面向微生物的CRISPR基因编辑工具的功能应用

学术 2024-10-24 14:09 北京

摘要

成簇规律间隔短回文重复(CRISPR)系统作为一种强大且可调控的基因编辑工具，由于其精准性和灵活性，在微生物机制解析、功能强化以及检测溯源等领域中有着广阔的应用前景。其中，Cas(CRISPR associated)蛋白的特异性识别与切割(cis-cleavage)以及无差别的附属切割(trans-cleavage)，作为CRISPR系统的两大核心功能而备受关注。

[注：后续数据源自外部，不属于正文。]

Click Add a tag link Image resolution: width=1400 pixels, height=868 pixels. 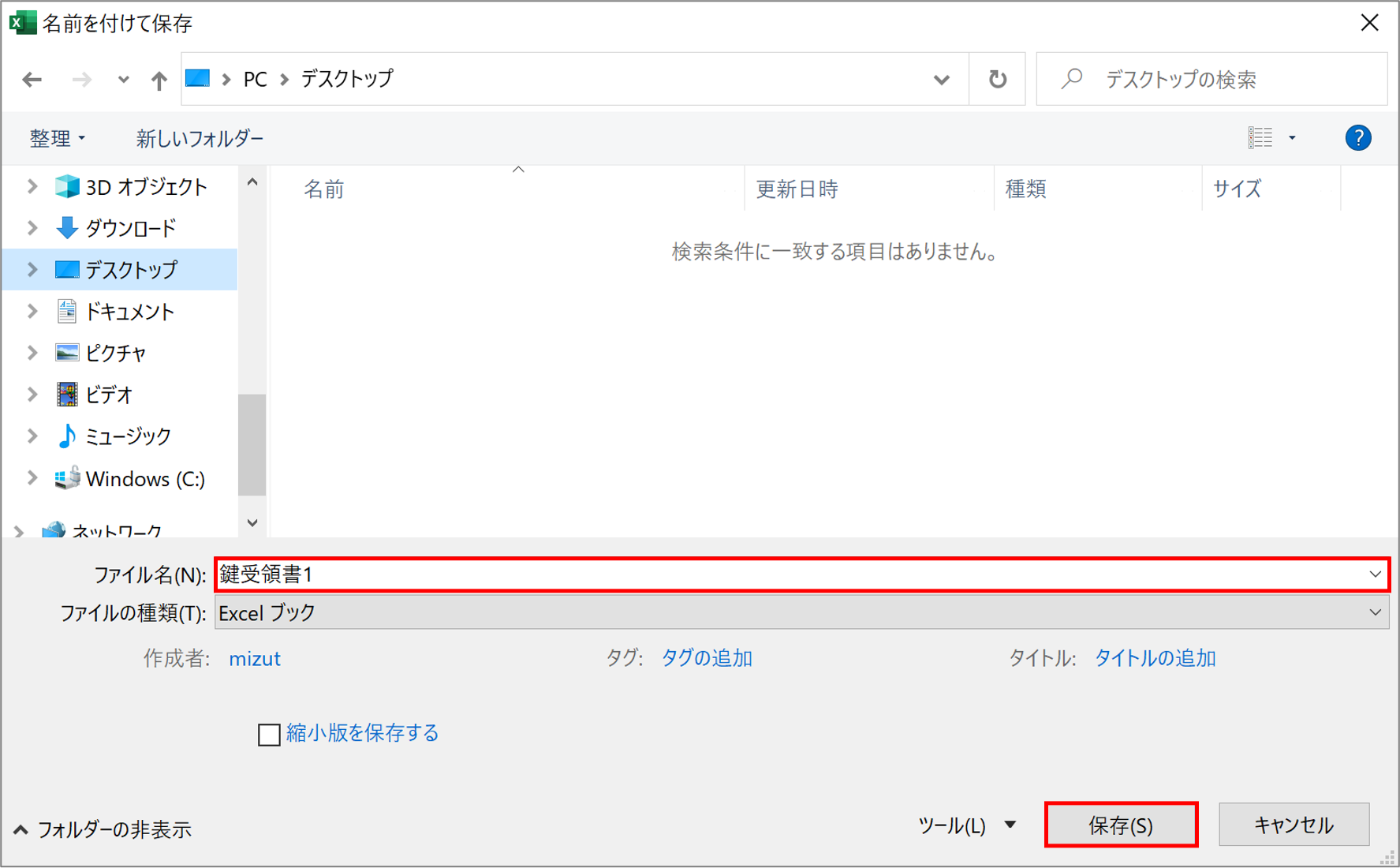(x=706, y=658)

基于特异性识别和切割功能建立的高效微生物基因组编辑工具，实现了对微生物功能的强化，增强了其在环境保护、生态修复以及能源回收等领域的应用能力；基于其附属切割功能创制的病原微生物的快速检测方法，为病原微生物引起的疫情防控提供了技术支撑。文章着重介绍CRISPR基因编辑技术在微生物中的应用现状和发展前景。

作者｜程洲华，俞汉青

中国科学技术大学环境科学与工程系

1 CRISPR系统概述

在漫长的生命演化历程中，所有生命体为了生存和延续都需要在遗传层面做出响应和调整。微生物作为生命进化历史上的重要分支，在基因突变与修复、防御外源核酸侵害的过程中，进化出一系列富有创造性的基因调控机制。现代的分子生物学工具，大部分源于对微生物操纵核酸过程的研究和模拟，如内切酶特异性识别和切割标志性核酸序列、外切酶顺次水解磷酸二酯键以及聚合酶进行DNA和RNA的高效合成等。

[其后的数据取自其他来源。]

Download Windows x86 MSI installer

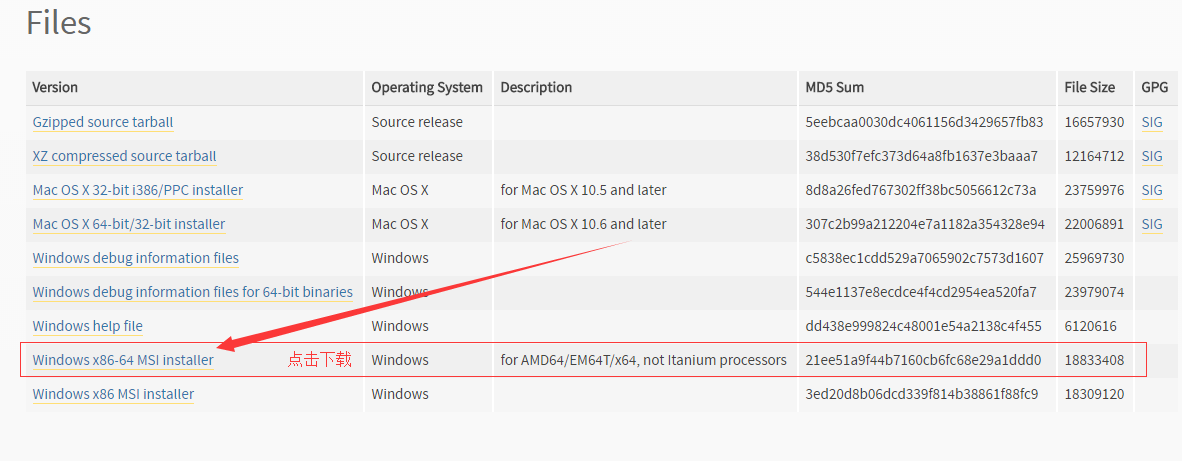(113, 394)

CRISPR-Cas基因编辑技术，源于对微生物体内防御外源核酸入侵的免疫机制的模拟，是基因操作技术的一次革命性突破^[1]。这项技术能够精确地定位并修改核酸序列，从而对生物个体的特性产生显著影响。CRISPR-Cas系统主要由两部分构成：CRISPR阵列和Cas蛋白。CRISPR阵列可以精确识别并定位特定的核酸序列，Cas蛋白则执行切割核酸的功能(图1)^[2-3]。首先，当CRISPR阵列加工后的RNA分子与Cas蛋白形成复合物，便开始搜寻胞内核酸与目标DNA序列配对并绑定，然后由Cas蛋白进行解螺旋和切割，造成DNA的断裂^[4-6]。在细胞修复这一断裂的过程中，科学家可以借此机会进行特定基因的添加、删除或替换^[6-7]。

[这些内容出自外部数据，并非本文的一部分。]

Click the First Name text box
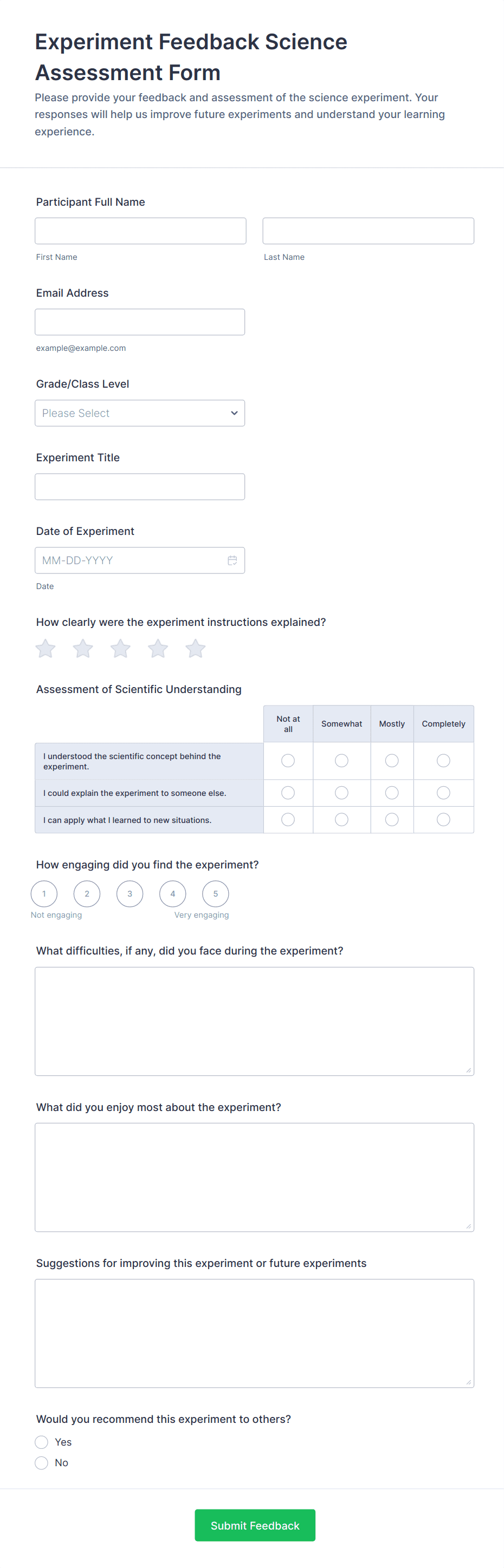504x1568 pixels. pos(140,231)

图1 CRISPR-Cas9系统识别与切割目的核酸的机理^[3]：引导识别的crRNA:tracrRNA经改造成为一条向导RNA(sgRNA)，引导Cas9在细胞体内进行编辑

1.1 CRISPR系统的分类

CRISPR系统的丰富性以及基因组结构的复杂性使得对其进行分类成为一项极具挑战性的任务。在2005年，Daniel Haft等对来自40多种细菌和真菌的CRISPR系统进行分析，发现可以基于Cas1蛋白的系统发育树以及Cas编码基因的操纵子信息将CRISPR-Cas系统分类到8个基因组中^[8-9]。然而，这个初步的分类标准，并未考虑诸多Cas蛋白和Cas操纵子之间的复杂关系以及CRISPR系统的多样性，尤其是对关系较远却存在某种联系的Cas蛋白的命名并不科学。

CRISPR-Cas系统的适应阶段涉及两种重要蛋白，分别为Cas1和Cas2，它们在获取间隔序列(spacer)的过程中发挥关键作用，是该系统的核心组成部分。基于这一认识，Kira Makarova等在2011年对所有包含Cas1和Cas2的CRISPR-Cas系统进行了全新的分类，将其分为三大类型，即类型I～III：包含Cas3蛋白的系统被划为类型I；含有Cas9蛋白的被分类为类型II；而包含Cas10蛋白的被划为类型III^[10]。此外，每个类型又根据特征基因及其排列顺序划分出亚型。这一全新的分类方式体现了以Cas1、Cas2基因为系统核心的思想，使得分类更加系统化，也提供了一个更为有效地理解和研究CRISPR-Cas系统的平台。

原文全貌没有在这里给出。